2) ClawHub and MIT-0 package discipline
This skill package is intended to stay compatible with ClawHub / OpenClaw skill packaging.
Keep the package lean:
- keep only files that another agent needs to execute the workflow
- do not reintroduce auxiliary docs such as
README.md or CHANGELOG.md
- keep support files, templates, and scripts focused on execution
Keep the package license-safe:
- this package is prepared for ClawHub's
MIT-0 publication model, and the local bundle keeps the same text in LICENSE.txt
- do not add restrictive or conflicting license terms elsewhere in the package
- do not vendor third-party projects or assets into the skill unless their license is compatible with
MIT-0 redistribution expectations
- when external tooling is useful, document it or install it outside the skill instead of copying its source tree into the package
3) Depth bar: match the Codex version even in single-file mode
Do not treat the OpenClaw / ClawHub version as a lightweight summary mode.
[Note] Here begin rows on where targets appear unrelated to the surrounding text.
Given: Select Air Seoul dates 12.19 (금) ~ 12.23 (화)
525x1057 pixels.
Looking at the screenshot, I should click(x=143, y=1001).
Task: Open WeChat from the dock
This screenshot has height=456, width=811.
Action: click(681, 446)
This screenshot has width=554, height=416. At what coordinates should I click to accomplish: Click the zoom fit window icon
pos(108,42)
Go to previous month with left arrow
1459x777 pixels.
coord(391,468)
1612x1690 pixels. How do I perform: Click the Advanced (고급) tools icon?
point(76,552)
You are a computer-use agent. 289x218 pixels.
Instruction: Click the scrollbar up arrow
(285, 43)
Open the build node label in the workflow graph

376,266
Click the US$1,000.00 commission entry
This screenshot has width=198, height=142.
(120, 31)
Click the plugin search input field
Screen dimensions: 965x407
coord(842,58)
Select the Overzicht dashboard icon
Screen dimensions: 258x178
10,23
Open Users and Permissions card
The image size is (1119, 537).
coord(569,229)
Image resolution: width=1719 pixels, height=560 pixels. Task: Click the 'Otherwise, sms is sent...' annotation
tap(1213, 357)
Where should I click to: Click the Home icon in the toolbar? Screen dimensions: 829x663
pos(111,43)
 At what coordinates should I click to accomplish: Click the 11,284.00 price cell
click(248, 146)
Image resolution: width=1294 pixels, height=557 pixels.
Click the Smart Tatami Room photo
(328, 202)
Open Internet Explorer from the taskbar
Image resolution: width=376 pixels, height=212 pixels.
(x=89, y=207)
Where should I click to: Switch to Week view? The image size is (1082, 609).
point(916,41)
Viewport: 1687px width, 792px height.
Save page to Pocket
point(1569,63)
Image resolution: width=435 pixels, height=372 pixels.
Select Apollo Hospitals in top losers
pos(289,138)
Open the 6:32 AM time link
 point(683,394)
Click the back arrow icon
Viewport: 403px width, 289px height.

The report depth bar should stay close to the richer Codex version:
- cover the full 25-section reading scope
- preserve central equations instead of flattening them into prose
- explain why modules exist, not only what they are called
- reconstruct likely author-side reasoning when the evidence supports it
- connect experiments back to claims, ablations, and alternative explanations
- extract reusable research patterns and future ideas
The single-file constraint changes presentation, not analysis quality.
4) Research-generative overlay
This version keeps the original traceability and formula-preservation bar, but adds the research-generative reading layer from the new methodology.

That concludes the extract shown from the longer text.